Begitu cakrabhawa berputar, arak-arakan pawai langsung dimulai, diawali dengan pementasan tarian kebesaran PKB, Siwa Nata Raja dengan iringan barungan Adi Merdangga mahasiswa Institut Seni Indonesia (ISI) Denpasar.Gelaran itu kemudian disusul oleh arak-arakan kesenian dari seluruh kabupaten di Bali, dan peserta dari luar Bali termasuk para seniman asal Jepang.
Tema pawai kali ini tahapan hidup manusia Bali dari sejak dalam kandungan hingga kembali menghadap Sang Pencipta. Dengan gaya dan kekhasannya masing-masing, seluruh kabupaten di Bali menggambarkan fase-fase tersebut dalam atraksi yang menarik.
Secara keseluruhan, pawai budaya PKB kali ini berkesan lebih bersahaja dan egaliter. Tidak seperti tahun-tahun sebelumnya, arak-arakan budaya kali ini tidak diisi dengan acara protokoler yang ketat dan membatasi gerak masyarakat.
"Ini (merupakan) perubahan konsep yang mendasar (dari tahun-tahun sebelumnya). Kami sengaja menyuguhkan pawai budaya ini untuk masyarakat, dan membuatnya akrab dengan masyarakat," ucap Drs. Made Adi Djaya, ketua panitia perhelatan seni tahunan kebagaan Bali ke-31 ini.
Memang terasa akrab. Sayangnya, perubahan konsep ini tak diiringi dengan lompatan imajinasi yang cukup oleh para peserta pawai. Sajian-sajian dalam arak-arakan tersebut nyaris sudah menjadi pemandangan sehari-hari bagi masyarakat Bali.
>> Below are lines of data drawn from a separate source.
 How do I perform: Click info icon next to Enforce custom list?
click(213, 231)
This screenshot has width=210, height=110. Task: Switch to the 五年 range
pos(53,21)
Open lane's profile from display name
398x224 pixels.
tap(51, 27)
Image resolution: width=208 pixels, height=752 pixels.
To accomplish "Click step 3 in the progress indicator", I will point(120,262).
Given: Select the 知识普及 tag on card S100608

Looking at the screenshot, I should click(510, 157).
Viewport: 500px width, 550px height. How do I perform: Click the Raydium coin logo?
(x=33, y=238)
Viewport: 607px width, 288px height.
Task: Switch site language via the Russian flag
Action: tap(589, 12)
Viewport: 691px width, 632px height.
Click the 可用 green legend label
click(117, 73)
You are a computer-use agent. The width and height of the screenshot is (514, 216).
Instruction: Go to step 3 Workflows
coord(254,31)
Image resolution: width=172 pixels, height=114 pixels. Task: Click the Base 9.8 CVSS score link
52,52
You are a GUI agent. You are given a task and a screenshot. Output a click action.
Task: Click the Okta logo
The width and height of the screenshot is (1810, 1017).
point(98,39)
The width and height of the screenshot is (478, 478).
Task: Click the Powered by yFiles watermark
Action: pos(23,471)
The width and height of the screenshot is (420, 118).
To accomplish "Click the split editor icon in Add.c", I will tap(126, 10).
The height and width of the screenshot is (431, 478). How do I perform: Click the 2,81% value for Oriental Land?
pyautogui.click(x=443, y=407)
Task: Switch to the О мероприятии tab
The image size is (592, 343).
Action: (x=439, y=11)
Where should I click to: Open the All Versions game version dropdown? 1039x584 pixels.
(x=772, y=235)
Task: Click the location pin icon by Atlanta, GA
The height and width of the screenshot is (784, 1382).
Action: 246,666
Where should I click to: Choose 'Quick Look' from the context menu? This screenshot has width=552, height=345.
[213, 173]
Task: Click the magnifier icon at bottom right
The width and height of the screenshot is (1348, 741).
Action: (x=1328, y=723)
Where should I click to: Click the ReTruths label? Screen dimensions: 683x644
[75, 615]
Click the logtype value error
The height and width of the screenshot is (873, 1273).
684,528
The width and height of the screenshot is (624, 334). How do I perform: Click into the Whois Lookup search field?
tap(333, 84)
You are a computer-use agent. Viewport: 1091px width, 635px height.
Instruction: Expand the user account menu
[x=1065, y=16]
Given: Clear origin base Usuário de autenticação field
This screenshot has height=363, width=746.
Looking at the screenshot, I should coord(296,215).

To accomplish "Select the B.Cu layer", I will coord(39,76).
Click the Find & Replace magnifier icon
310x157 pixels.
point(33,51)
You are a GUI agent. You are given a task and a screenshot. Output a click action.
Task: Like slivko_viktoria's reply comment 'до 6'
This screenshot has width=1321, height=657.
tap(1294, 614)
Bagi masyarakat non Bali, sajian itu tampak seperti ritual tanpa jiwa.
Lalu, pengaturan jarak dan durasi atraksi dalam pawai yang kurang akurat membuat para pendukung pawai kelelahan. Mereka kemudian memborong air mineral lalu membuang kemasannya sembarangan di jalur pawai.
Catatan lain, jalur lintasan pawai tak mendapat "sentuhan" sama sekali. Umbul-umbul, spanduk dan baligo berbagai sponsor yang tak ada kaitannya dengan PKB berkibar bebas di sepanjang jalan Surapati-Hayaum Wuruk. Kabel-kabel listrik dan telepon yang melintang memotong jalan Hayam Wuruk juga sedikit menghambat perjalanan kendaraan hias peserta pawai yang berukuran tinggi.